What about royalty splits across the board?
They may need to be adjusted in the future. But artists have a wide choice on how to go to market these days, exponentially greater than in the past. If you choose to go to a company that is not transparent with you on your potential royalty earnings, you cannot then absent yourself from the decision-making process that got you there in the first place!

Why did the independent community create Merlin?
The initiative was taken five years ago because we knew that, while the internet had brought a theoretical levelling of the playing field, there was no reason why big brands, big business and gate-keeping wouldn’t grow up quickly – and it has.

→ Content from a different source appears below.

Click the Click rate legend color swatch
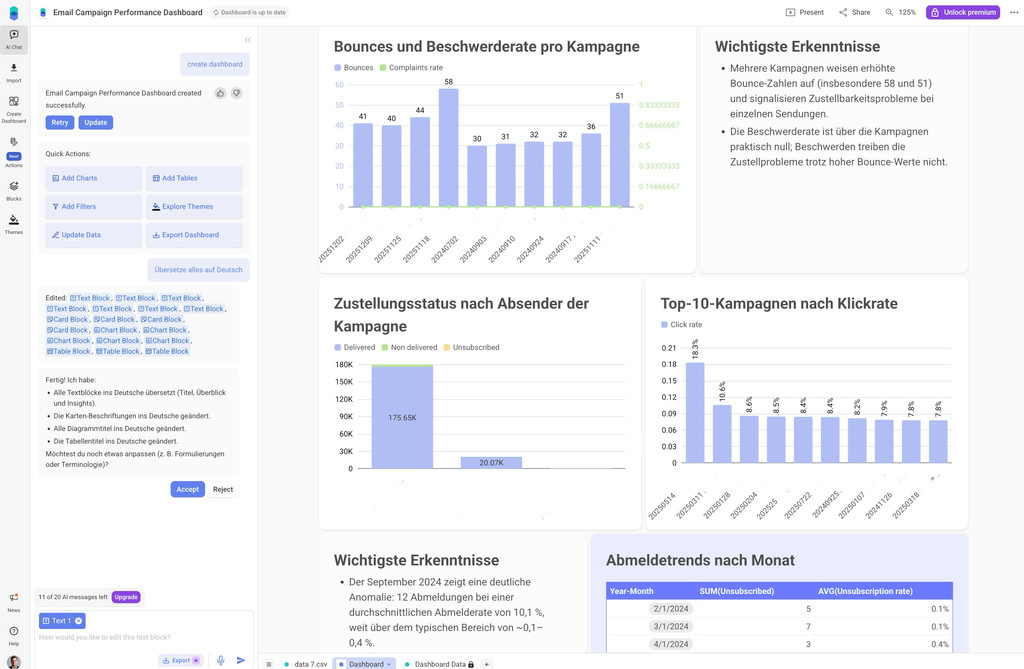The image size is (1024, 669). 664,325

We created Merlin so that independent companies wouldn’t be locked out of the new revenue streams and opportunities. Merlin represents a global independent market share that is the equivalent of a major, and is not for profit. Furthermore, all Merlin members are treated equally, so the benefits of collective negotiation are available to all members, large and small.

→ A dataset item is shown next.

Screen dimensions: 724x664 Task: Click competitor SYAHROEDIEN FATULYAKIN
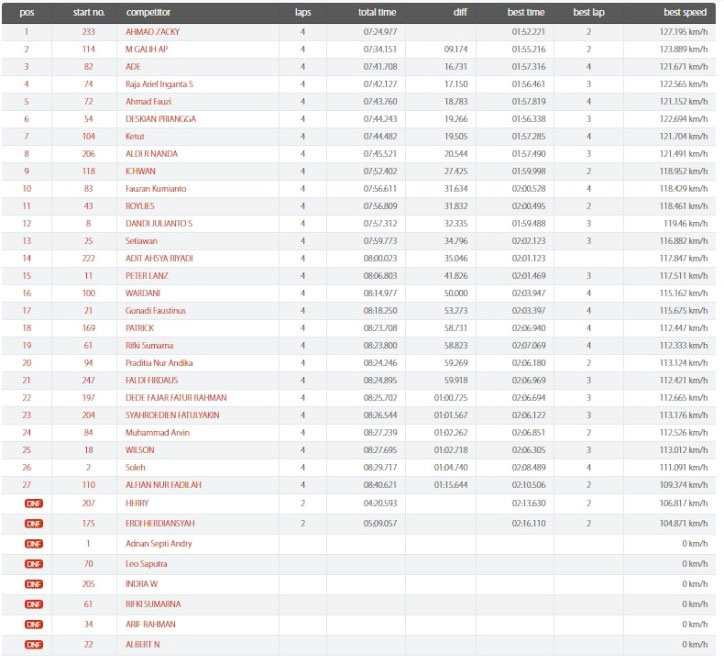[172, 415]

Do you think Merlin has enough of a presence at the negotiating table?
Sadly there are still companies who try and ignore the indie sector, or offer poorer terms than for the majors. Our view is that a) independent artists should be treated equally, not as second class, and b) if services go to market without Merlin repertoire, they will fail so the answer is a resounding ‘Yes’!

What do you think the future holds for the UK independent sector?
We say, ‘The future’s bright, the future’s indie!’ They have everything going for them, and they have AIM, providing a fantastic service to enable indies to grow and to grasp new opportunities. Indies are agile, flexible, A&R-led, have a low cost base and operate in a truly global market - these are the attributes of the future independent success.